From Rose Ann Long.
An easy, tasty peanut butter delight.
12 Nutter Butter peanut butter sandwich cookies
2 tablespoons melted butter
1 (8 ounce) package Philadelphia cream cheese – softened
½ cup creamy peanut butter
½ cup granulate sugar
2 teaspoons vanilla
1 (12 ounce) tub Cool Whip Topping
2 squares Baker's Semi-Sweet Chocolate- melted
Crush 8 of the cookies in a zip-lock plastic bag with a rolling pin. Mix cookie crumbs and melted butter. Press onto bottom of foil-lined loaf pan.
Mix softened cream cheese, creamy peanut butter, sugar, and vanilla with electric mixer on medium speed until well blended, gently stir in 3 cups of whipped topping.

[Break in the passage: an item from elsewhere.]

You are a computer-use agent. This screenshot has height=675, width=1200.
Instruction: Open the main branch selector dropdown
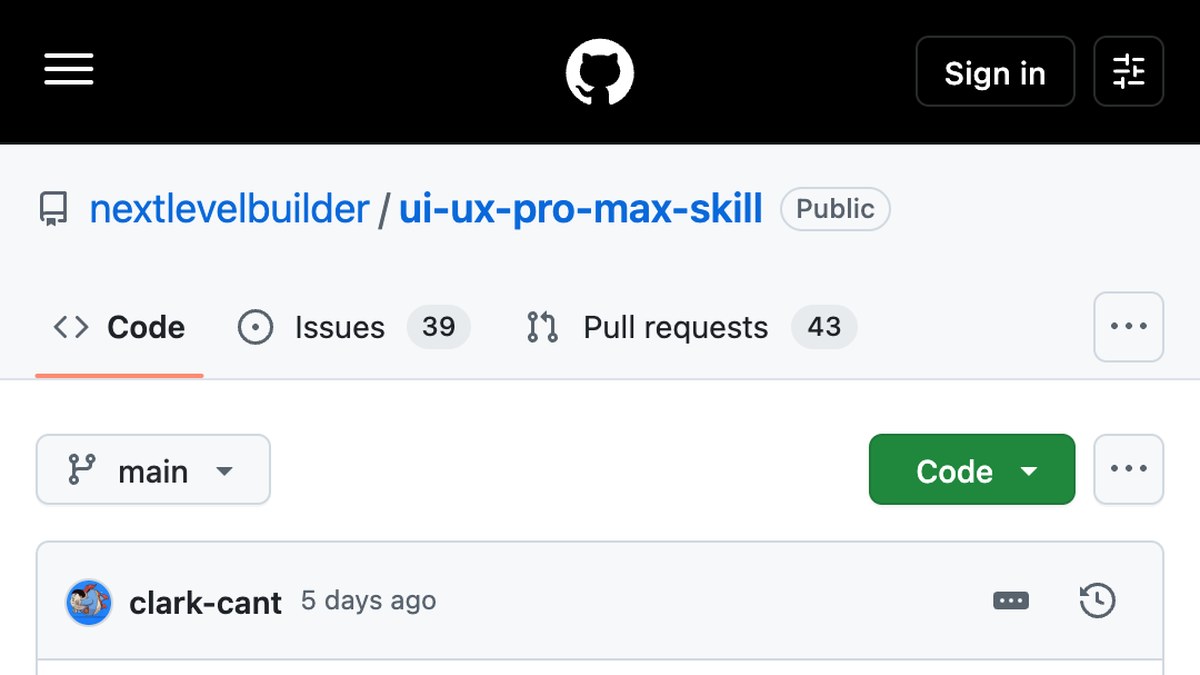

Spoon ½ cup of the cream cheese mixture into a small bowl. Stir in melted chocolate until well blended; set aside.
Spoon half of the remaining cream cheese mixture over crust. Top evenly with chocolate mixture. Cover with remaining cream cheese mixture.
Freeze 4 hours or overnight until firm. Invert over plate. Remove foil. Then re-invert onto serving platter so that the crumb layer is on the bottom. Coarsely break the remaining 4 cookies and top the dessert with them and the remaining whipped topping. Makes about 12 servings.